The rotation curve tracers used in the paper over a photo of the disc of the Milky Way as seen from the Southern Hemisphere. The tracers are colour-coded in blue or red according to their relative motion with respect to the Sun. The spherically symmetric blue halo illustrates the dark matter distribution. Photo: Serge Brunier.
The rotation curve tracers used in the paper over a photo of the disc of the Milky Way as seen from the Southern Hemisphere. The tracers are colour-coded in blue or red according to their relative motion with respect to the Sun. The spherically symmetric blue halo illustrates the dark matter distribution. Photo: Serge Brunier.

The existence of dark matter in the outer parts of the Milky Way is well established. But historically it has proven very difficult to establish the presence of dark matter in the innermost regions, where the Solar System is located. This is due to the difficulty of measuring the rotation of gas and stars with the needed precision from our own position in the Milky Way.

“In our new study, we obtained for the first time a direct observational proof of the presence of dark matter in the innermost part of the Milky Way. We have created the most complete compilation so far of published measurements of the motion of gas and stars in the Milky Way, and compared the measured rotation speed with that expected under the assumption that only luminous matter exists in the Galaxy. The observed rotation cannot be explained unless large amounts of dark matter exist around us, and between us and the Galactic centre”, says Miguel Pato at the Department of Physics, Stockholm University.

Dark matter is about five times more abundant than the matter that we are familiar with, made of atoms. Its existence in galaxies was robustly established in the 1970s with a variety of techniques, including the measurement of the rotation speed of gas and stars, which provides a way to effectively “weigh” the host galaxy and determine its total mass.

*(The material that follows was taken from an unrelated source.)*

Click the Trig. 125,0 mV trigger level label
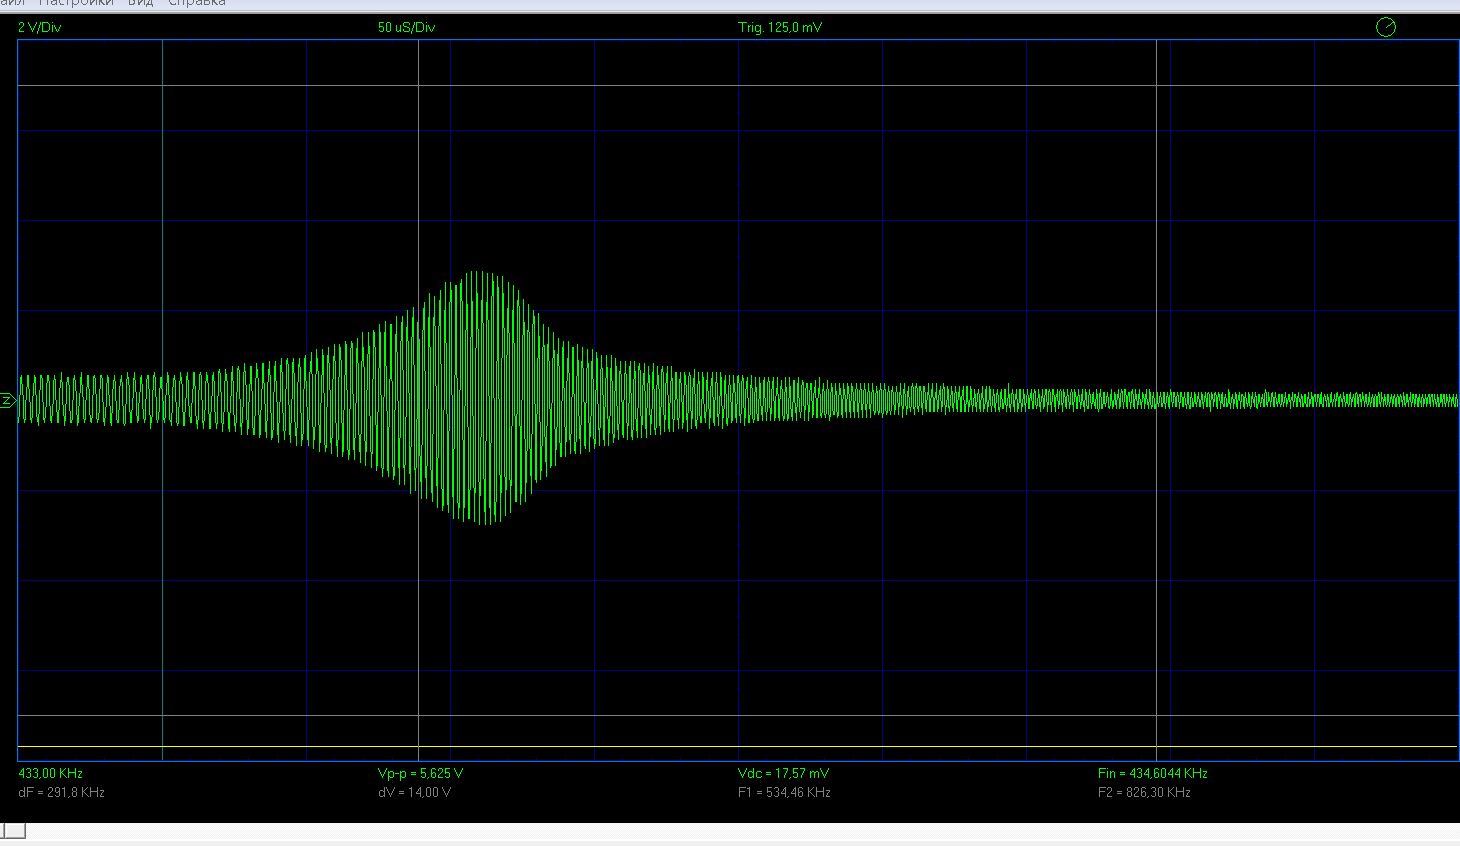 pyautogui.click(x=780, y=28)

 “Our method will allow for upcoming astronomical observations to measure the distribution of dark matter in our Galaxy with unprecedented precision. This will permit to refine our understanding of the structure and evolution of our Galaxy, and it will trigger more robust predictions for the many experiments worldwide that search for dark matter particles. The study therefore constitutes a fundamental step forward in the quest for the nature of dark matter”, says Miguel Pato.